— start —
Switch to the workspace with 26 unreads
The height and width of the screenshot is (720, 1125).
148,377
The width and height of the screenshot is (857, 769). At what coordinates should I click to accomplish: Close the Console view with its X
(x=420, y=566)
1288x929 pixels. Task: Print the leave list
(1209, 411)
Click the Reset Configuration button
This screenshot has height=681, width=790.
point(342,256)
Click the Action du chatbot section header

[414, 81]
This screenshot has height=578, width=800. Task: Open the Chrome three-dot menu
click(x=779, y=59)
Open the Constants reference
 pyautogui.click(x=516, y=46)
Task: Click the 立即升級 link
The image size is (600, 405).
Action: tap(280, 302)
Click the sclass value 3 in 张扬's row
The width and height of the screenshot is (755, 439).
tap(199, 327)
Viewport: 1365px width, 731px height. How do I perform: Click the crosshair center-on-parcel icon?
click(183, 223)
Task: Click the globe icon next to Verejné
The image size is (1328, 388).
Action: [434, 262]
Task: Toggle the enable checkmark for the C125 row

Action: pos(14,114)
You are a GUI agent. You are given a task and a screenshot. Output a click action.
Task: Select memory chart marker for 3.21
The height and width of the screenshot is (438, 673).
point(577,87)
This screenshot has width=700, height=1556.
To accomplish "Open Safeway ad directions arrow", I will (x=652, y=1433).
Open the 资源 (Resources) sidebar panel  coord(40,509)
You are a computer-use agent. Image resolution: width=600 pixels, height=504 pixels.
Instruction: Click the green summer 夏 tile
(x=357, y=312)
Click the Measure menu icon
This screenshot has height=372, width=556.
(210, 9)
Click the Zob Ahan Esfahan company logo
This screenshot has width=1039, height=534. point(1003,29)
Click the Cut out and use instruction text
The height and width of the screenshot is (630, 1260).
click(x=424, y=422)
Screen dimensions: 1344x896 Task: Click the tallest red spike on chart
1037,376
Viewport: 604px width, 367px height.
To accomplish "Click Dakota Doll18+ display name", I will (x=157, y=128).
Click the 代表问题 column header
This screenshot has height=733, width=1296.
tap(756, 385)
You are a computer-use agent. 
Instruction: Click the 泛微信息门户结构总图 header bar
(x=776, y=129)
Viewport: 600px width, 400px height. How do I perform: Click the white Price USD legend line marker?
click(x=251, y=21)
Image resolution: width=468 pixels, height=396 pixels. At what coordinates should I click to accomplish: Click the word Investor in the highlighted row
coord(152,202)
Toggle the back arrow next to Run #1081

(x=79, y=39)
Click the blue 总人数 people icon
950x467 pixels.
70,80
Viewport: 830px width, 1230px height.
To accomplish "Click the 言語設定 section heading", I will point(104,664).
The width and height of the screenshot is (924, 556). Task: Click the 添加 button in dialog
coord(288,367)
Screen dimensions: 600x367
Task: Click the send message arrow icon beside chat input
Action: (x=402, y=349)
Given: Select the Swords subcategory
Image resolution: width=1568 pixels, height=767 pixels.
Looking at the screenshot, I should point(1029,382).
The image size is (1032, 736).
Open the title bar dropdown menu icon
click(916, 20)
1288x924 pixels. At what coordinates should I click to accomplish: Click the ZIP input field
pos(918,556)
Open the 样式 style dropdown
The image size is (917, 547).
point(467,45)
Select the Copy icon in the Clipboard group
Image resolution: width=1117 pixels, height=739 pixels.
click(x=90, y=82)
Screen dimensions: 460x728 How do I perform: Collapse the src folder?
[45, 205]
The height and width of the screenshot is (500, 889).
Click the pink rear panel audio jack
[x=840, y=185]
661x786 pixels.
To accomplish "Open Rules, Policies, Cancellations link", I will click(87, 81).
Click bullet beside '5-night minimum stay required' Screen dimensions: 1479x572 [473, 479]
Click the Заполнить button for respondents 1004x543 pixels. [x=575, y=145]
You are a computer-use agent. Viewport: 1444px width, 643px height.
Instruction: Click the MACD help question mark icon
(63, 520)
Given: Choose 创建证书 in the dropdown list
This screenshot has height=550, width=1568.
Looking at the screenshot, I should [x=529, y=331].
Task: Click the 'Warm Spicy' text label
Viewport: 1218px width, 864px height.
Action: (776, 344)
— end —
Write out the lines of the listing exactly, beginning at the line that contains "Viewport: 600px width, 400px" and stopping after the line that contains "point(467,45)".

Viewport: 600px width, 400px height. How do I perform: Click the white Price USD legend line marker?
click(x=251, y=21)
Image resolution: width=468 pixels, height=396 pixels. At what coordinates should I click to accomplish: Click the word Investor in the highlighted row
coord(152,202)
Toggle the back arrow next to Run #1081

(x=79, y=39)
Click the blue 总人数 people icon
950x467 pixels.
70,80
Viewport: 830px width, 1230px height.
To accomplish "Click the 言語設定 section heading", I will point(104,664).
The width and height of the screenshot is (924, 556). Task: Click the 添加 button in dialog
coord(288,367)
Screen dimensions: 600x367
Task: Click the send message arrow icon beside chat input
Action: (x=402, y=349)
Given: Select the Swords subcategory
Image resolution: width=1568 pixels, height=767 pixels.
Looking at the screenshot, I should point(1029,382).
The image size is (1032, 736).
Open the title bar dropdown menu icon
click(916, 20)
1288x924 pixels. At what coordinates should I click to accomplish: Click the ZIP input field
pos(918,556)
Open the 样式 style dropdown
The image size is (917, 547).
point(467,45)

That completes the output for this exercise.